Kudus (pilar.id) – Ikatan Dokter Indonesia (IDI) Cabang Kudus bersama Organisasi Profesi Medis menolak Penghapusan UU Profesi dalam Rancangan Undang-Undang (RUU) Kesehatan (Omnibus Law), pada penetapan Program Legislasi Nasional (Prolegnas) Prioritas oleh Dewan Perwakilan Rakyat (DPR) RI.
Selain IDI, Organisasi Profesi Medis Kesehatan tersebut diantaranya Persatuan Perawat Nasional Indonesia (PPNI), Persatuan Dokter Gigi Indonesia (PDGI), Ikatan Apoteker Indonesia (IAI), Ikatan Bidan Indonesia (IBI), dan Yayasan Lembaga Konsumen Indonesia (YLKI).
Ketua IDI Cabang Kudus, dr. Ahmad Syaifuddin menyatakan IDI beserta Organisasi Profesi Medis Kesehatan mendukung perbaikan sistem Kesehatan nasional dan menolak penghapusan UU Profesi yang ada dalam RUU Kesehatan atau Omnibus Law.
“Di daerah tidak ada masalah mengenai kewenangan IDI dan Pemda malah terbantu oleh OP medis dan kesehatan dalam mendukung peningkatan kesehatan masyarakat,” kata dr. Syaifuddin, Kamis (3/11/2022).
Sebagai organisasi kesehatan, lanjut dr. Syaifuddin pihaknya selalu mengedepankan kepentingan masyarakat dan keselamatan pasien yang lebih luas, dalam hal ini Organisasi Profesi Medis dan Kesehatan bersepakat dalam pembahasan RUU Kesehatan (Omnibus Law) dengan tidak menghapuskan UU yang mengatur tentang Profesi kesehatan yang ada.
“Selain itu, kami juga mendorong penguatan UU Profesi Kesehatan lainnya dan mendesak agar Pemerintah maupun DPR lebih aktif melibatkan organisasi profesi kesehatan dan unsur masyarakat lainnya dalam memperbaiki sistem kesehatan untuk masa depan Indonesia yang lebih sehat,” terangnya dalam Jumpa Pers di Sekretariat IDI Cabang Kudus.
Dalam hal ini, lima organisasi profesi medis kesehatan menyepakati kebijakan kesehatan harus mengedepankan jaminan hak kesehatan terhadap masyarakat dalam menjamin praktik dari tenaga medis dan tenaga kesehatan lainnya. Yakni dengan memastikan kompetensi dan kewenangannya agar keselamatan pasien dapat tetap dijaga.

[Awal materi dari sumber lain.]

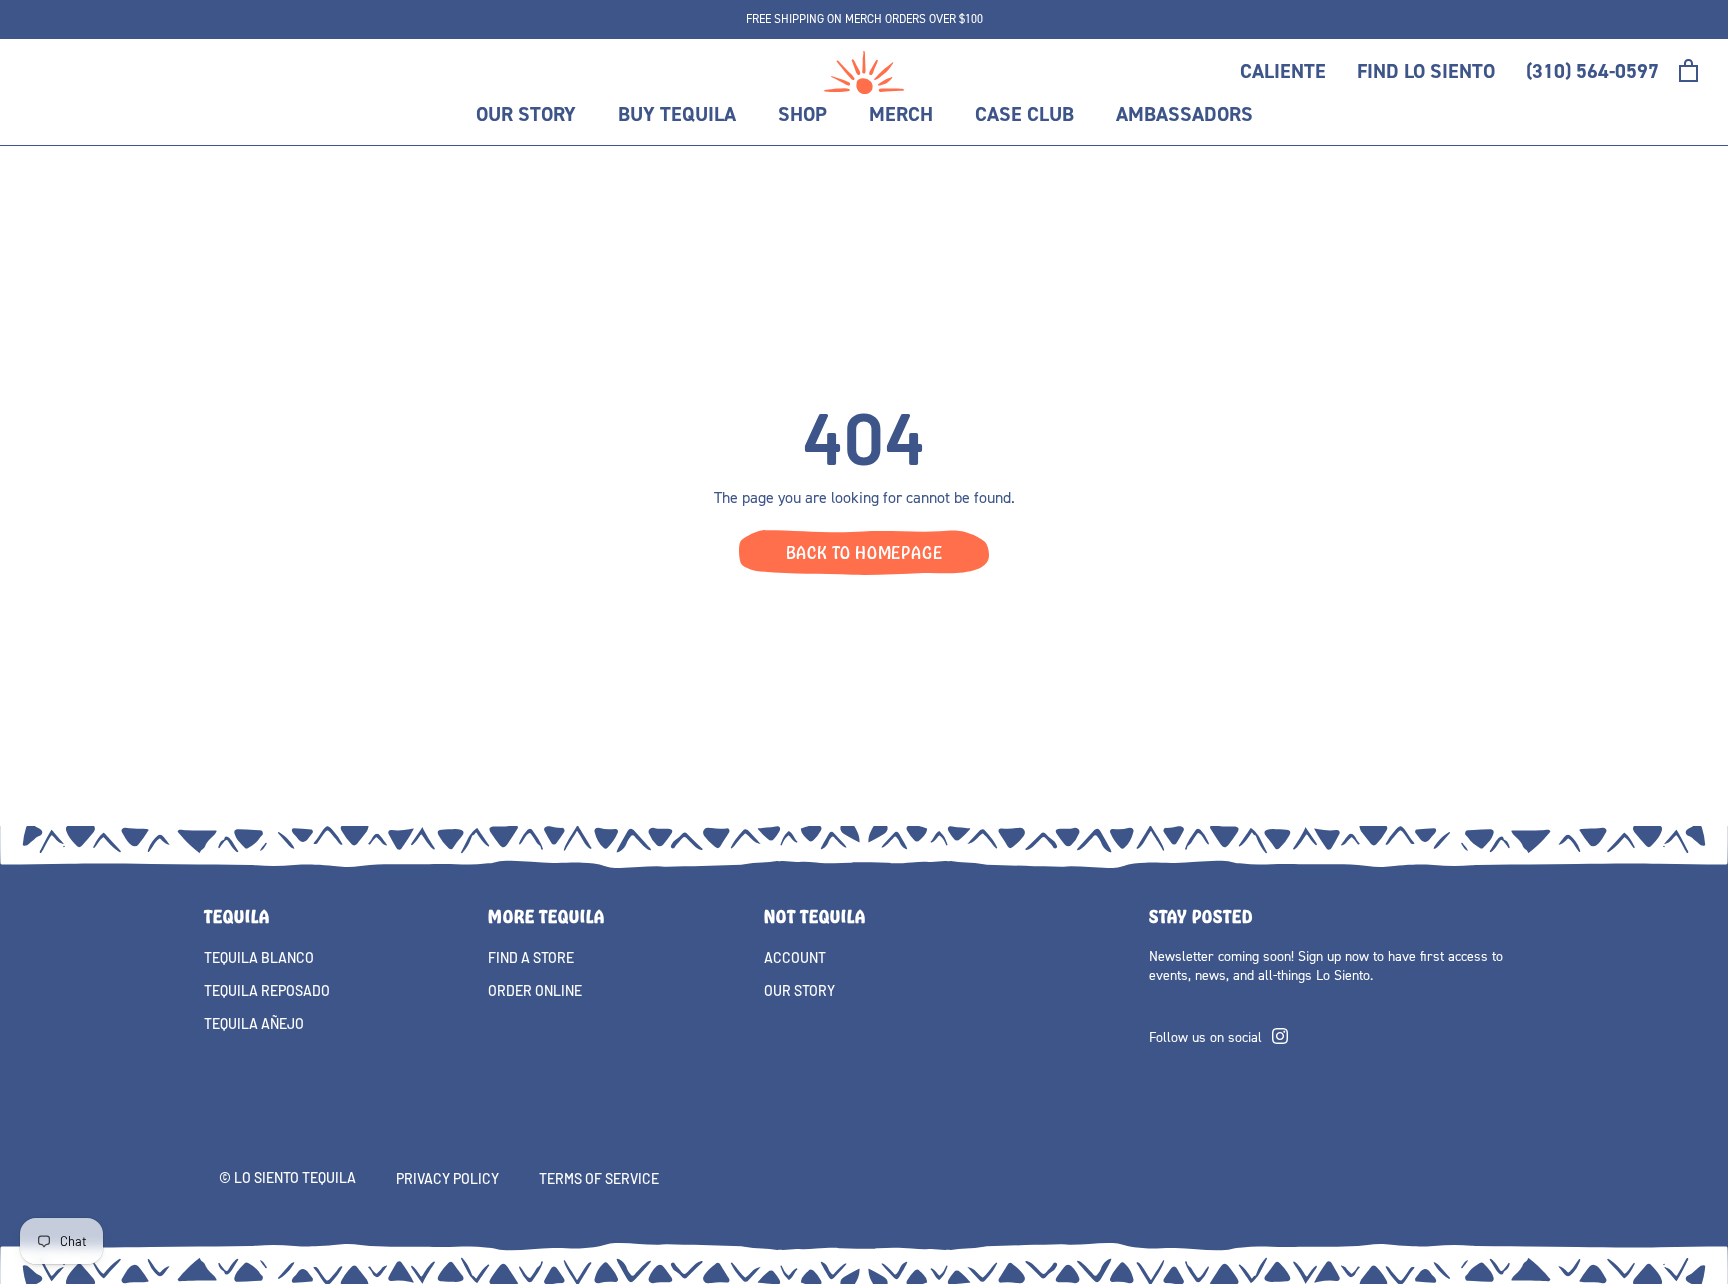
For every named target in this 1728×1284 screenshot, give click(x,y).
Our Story (526, 114)
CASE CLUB (1024, 114)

Sementara itu, perwakilan PDGI, drg. Rustanto menyebut hal paling mendesak yang harus dilakukan pemerintah saat ini adalah memperbaiki sistem kesehatan yang secara komprehensif berawal dari pendidikan hingga ke pelayanan. Pada 2016 WHO telah menerbitkan dokumen Global Strategy on Human Resources for Health Workforce 2030 sebagai acuan bagi pembuat kebijakan negara-negara anggota dalam merumuskan kebijakan tenaga kesehatan.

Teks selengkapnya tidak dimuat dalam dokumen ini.